(Text provided):

======

David M. Katz, CFO.com | US
April 1, 2003
For at least another few weeks, Ellen Vinck will be worrying.
The vice president of risk management and benefits for United States Marine Repair blames the 22-day blackout of the company's 401(k) plan. Until April 17, when plan participants are scheduled to regain access to their accounts, worst-case scenarios are likely to trouble Vinck's days — and nights.
What if, for instance, a flu epidemic sidelines the two people assigned to move the plan's data from its existing recordkeeper to The Vanguard Group, its new full-service provider?
That could throw a monkey wrench into the schedule. If the company doesn't meet its deadline, frets Vinck, "all those people couldn't transfer funds." Employee investments and corporate credibility could suffer — and United States Marine just might find itself on the receiving end of a lawsuit.
Like many other executives involved in managing 401(k)s, Vinck is still haunted by the specter of Enron. The fear is that a misstep involving retirement plan policies or procedures — especially those concerned with investment — will spawn a lawsuit by angry employees. Remember that the ill-fated energy trading company invoked a blackout period for its 401(k) plan in October and November of 2001, just as the company's accounting problems were starting to emerge.
Recall also that Enron 401(k) portfolios were stuffed with company stock when the company locked down its plan to change recordkeepers. The prospect of thousands of pensioners unable to manage their accounts — just as Enron stock was poised for a dive — helped fuel a congressional inquiry and a whopping class-action suit filed under the Employee Retirement Income Security Act of 1974 (ERISA).

======

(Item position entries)
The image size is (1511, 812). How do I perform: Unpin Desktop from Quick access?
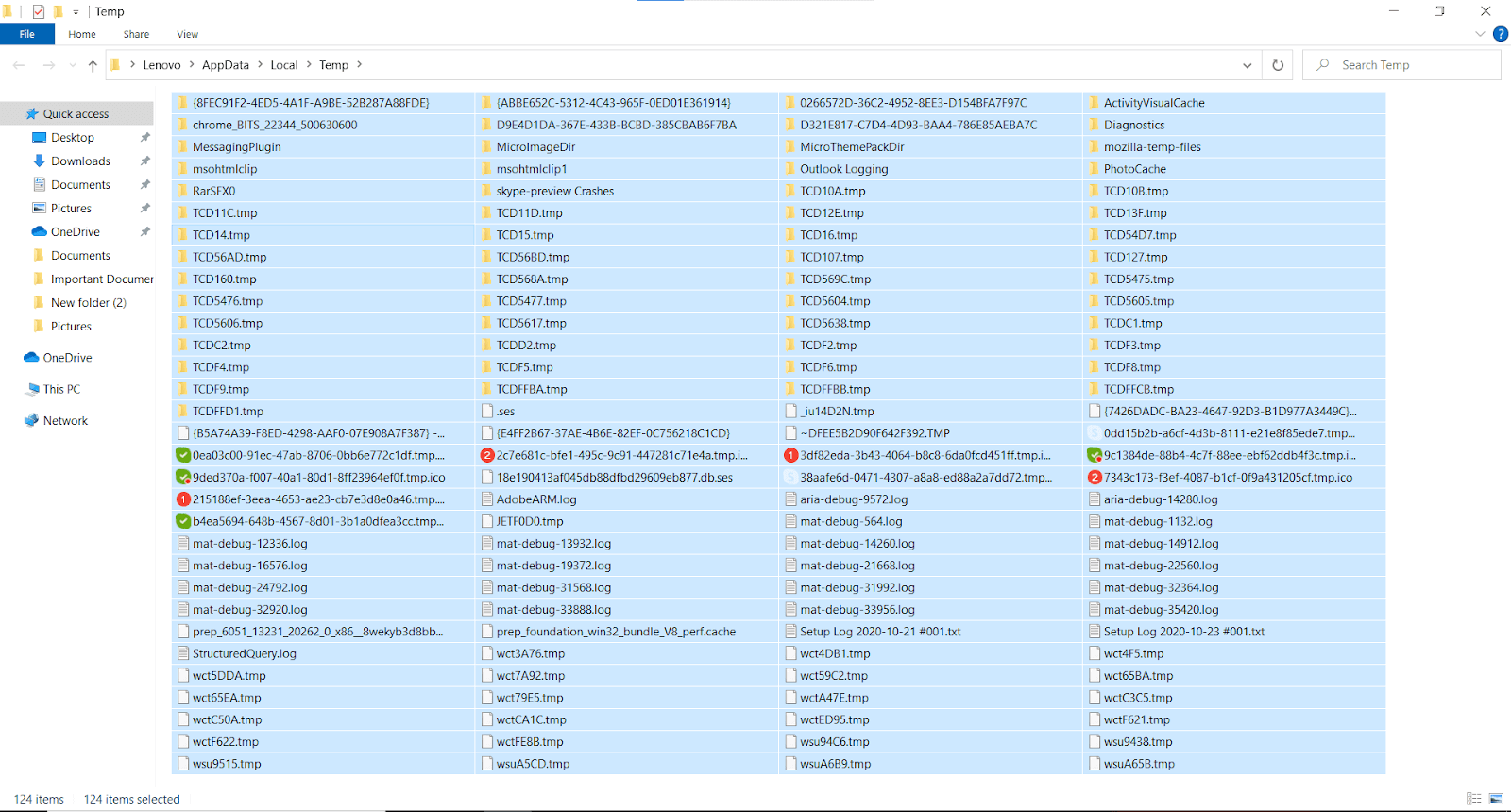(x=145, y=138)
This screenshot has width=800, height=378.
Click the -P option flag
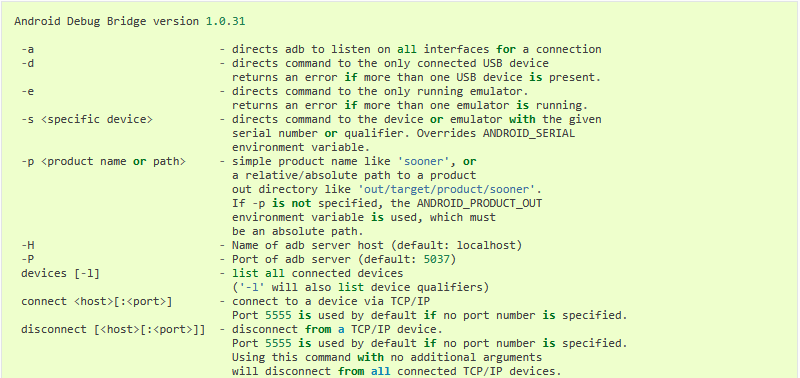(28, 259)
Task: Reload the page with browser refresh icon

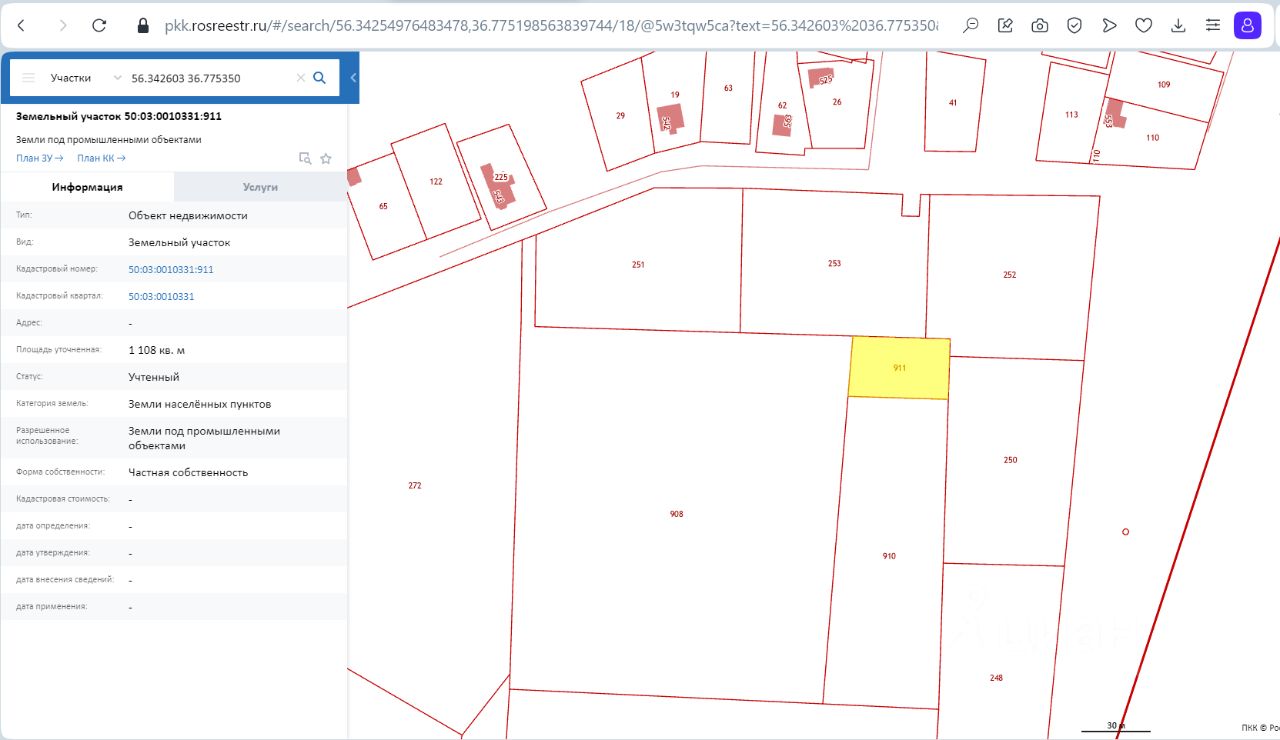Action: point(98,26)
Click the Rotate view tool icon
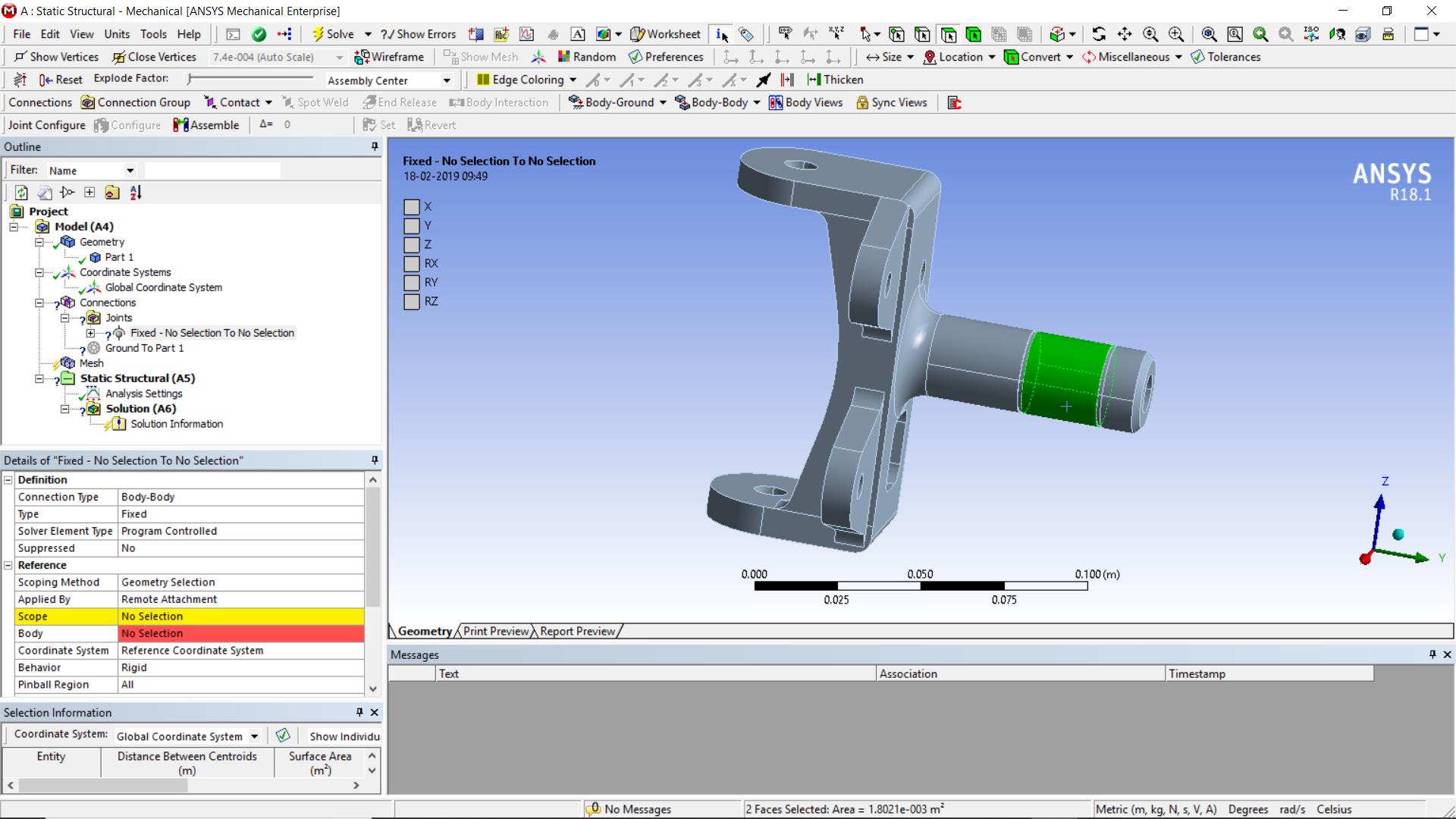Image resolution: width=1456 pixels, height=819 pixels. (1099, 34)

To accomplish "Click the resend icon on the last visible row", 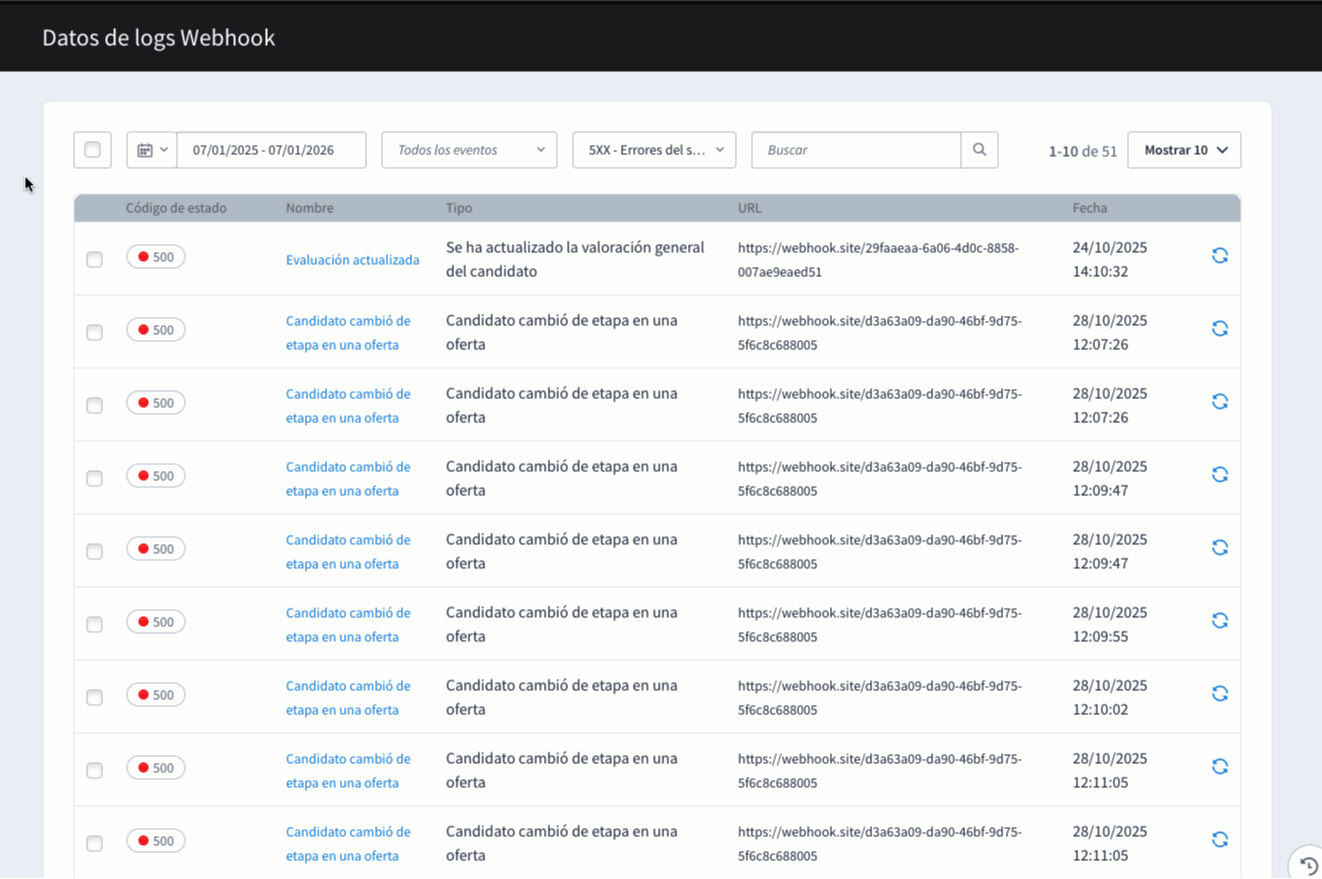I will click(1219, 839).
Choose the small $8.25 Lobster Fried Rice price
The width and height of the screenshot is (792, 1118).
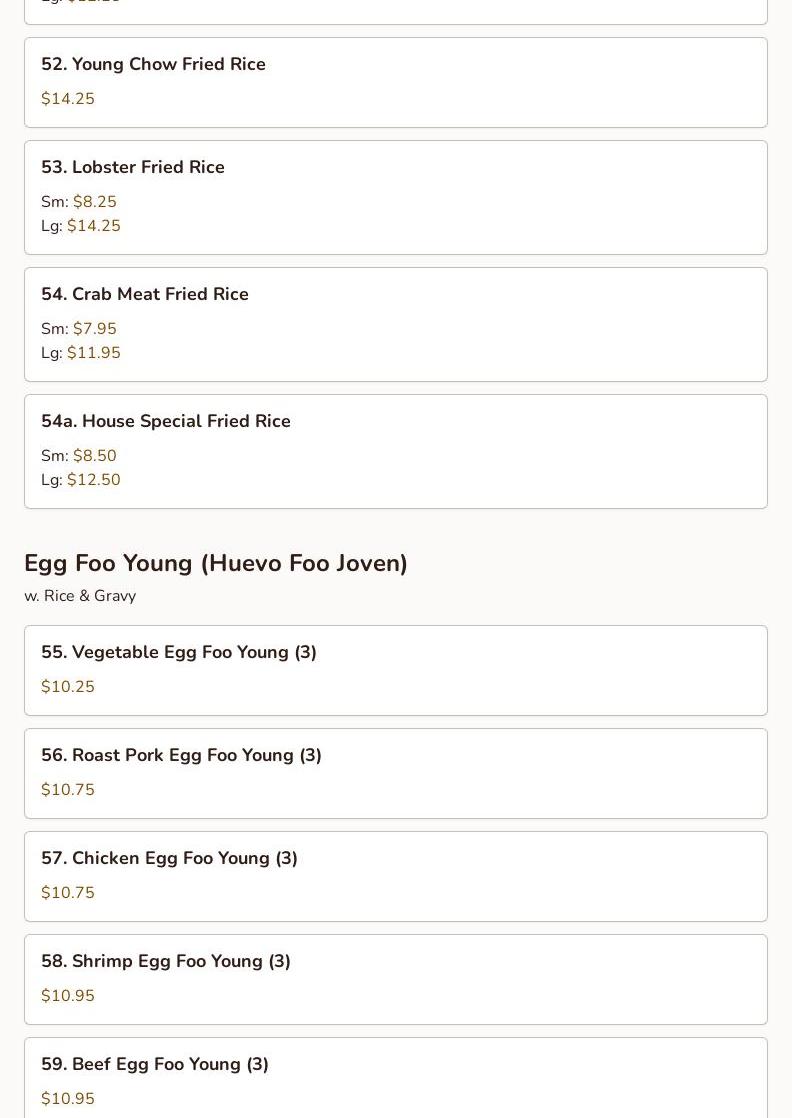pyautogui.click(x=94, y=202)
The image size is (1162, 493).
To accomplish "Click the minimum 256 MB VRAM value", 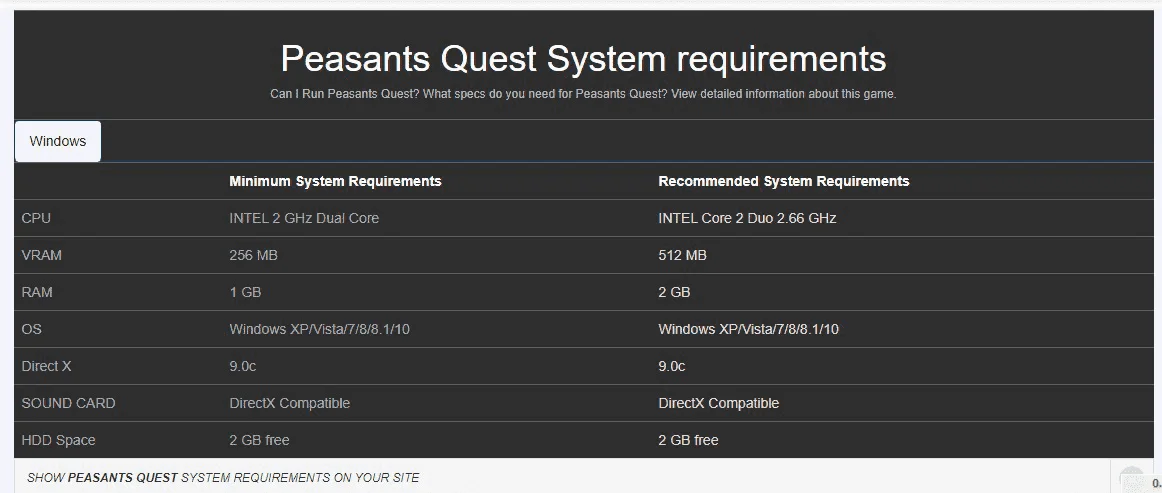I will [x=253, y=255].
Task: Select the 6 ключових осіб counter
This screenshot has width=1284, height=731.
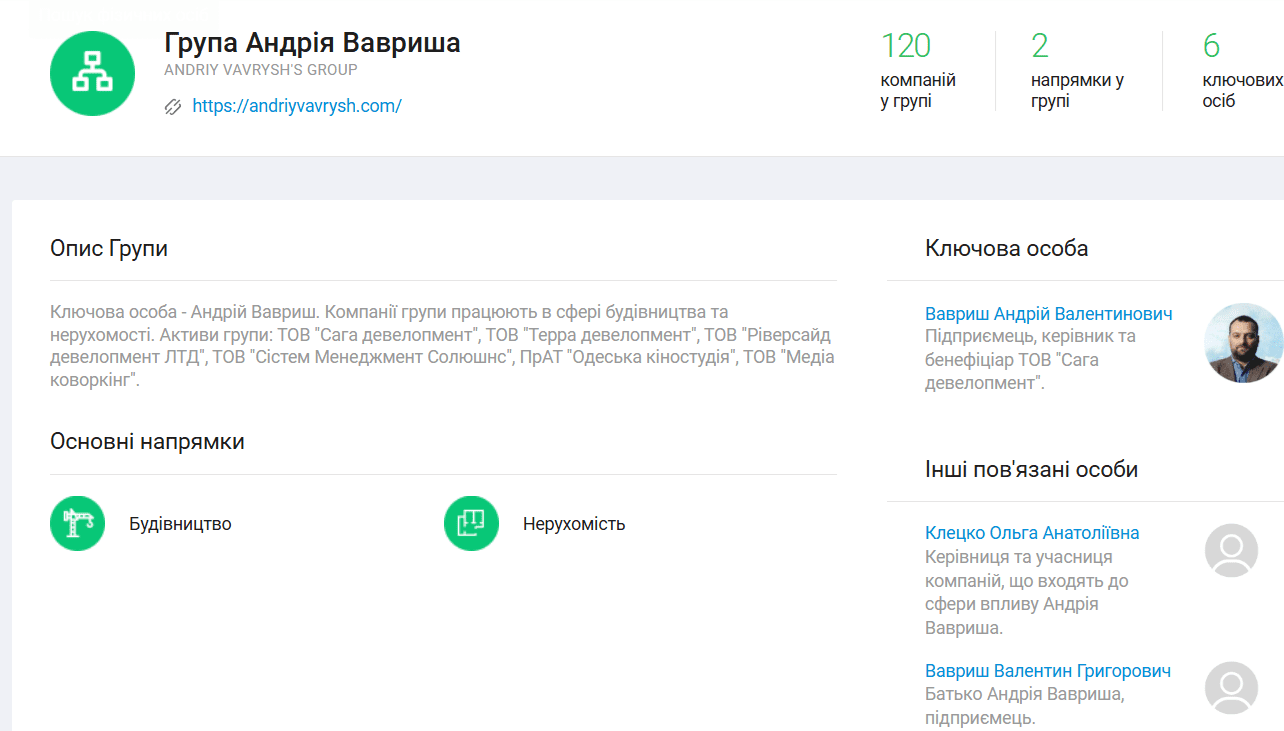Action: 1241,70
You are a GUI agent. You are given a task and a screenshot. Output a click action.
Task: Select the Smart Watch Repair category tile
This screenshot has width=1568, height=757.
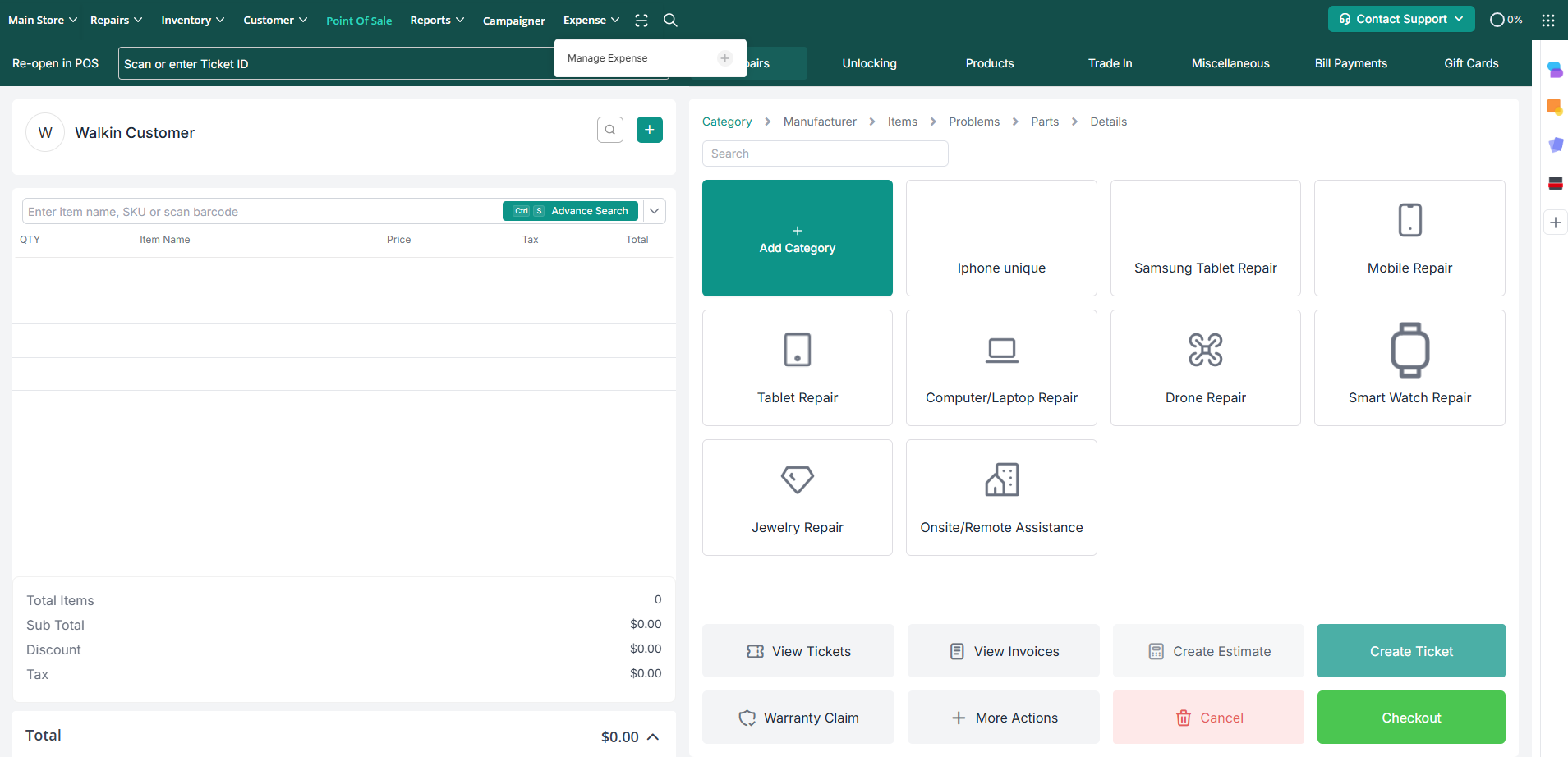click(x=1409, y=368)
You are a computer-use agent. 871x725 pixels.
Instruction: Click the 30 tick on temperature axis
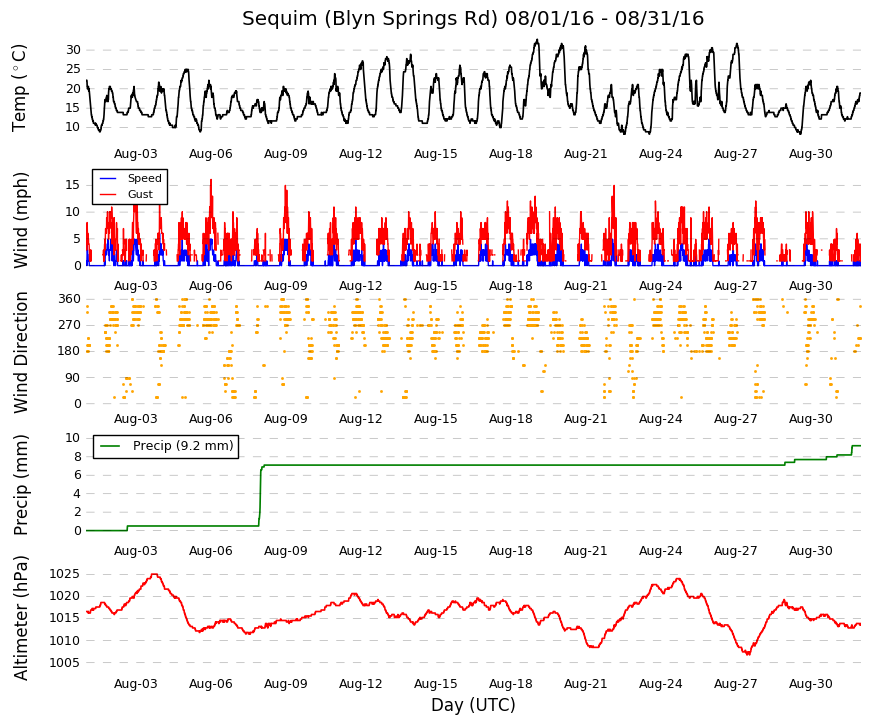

======

(Task description):
Rewrite the stretch of the 401(k) blackout article from "Recall also that" through "of 1974 (ERISA).", replacing "recordkeepers" with "administrators".

(Exercise response):
Recall also that Enron 401(k) portfolios were stuffed with company stock when the company locked down its plan to change administrators. The prospect of thousands of pensioners unable to manage their accounts — just as Enron stock was poised for a dive — helped fuel a congressional inquiry and a whopping class-action suit filed under the Employee Retirement Income Security Act of 1974 (ERISA).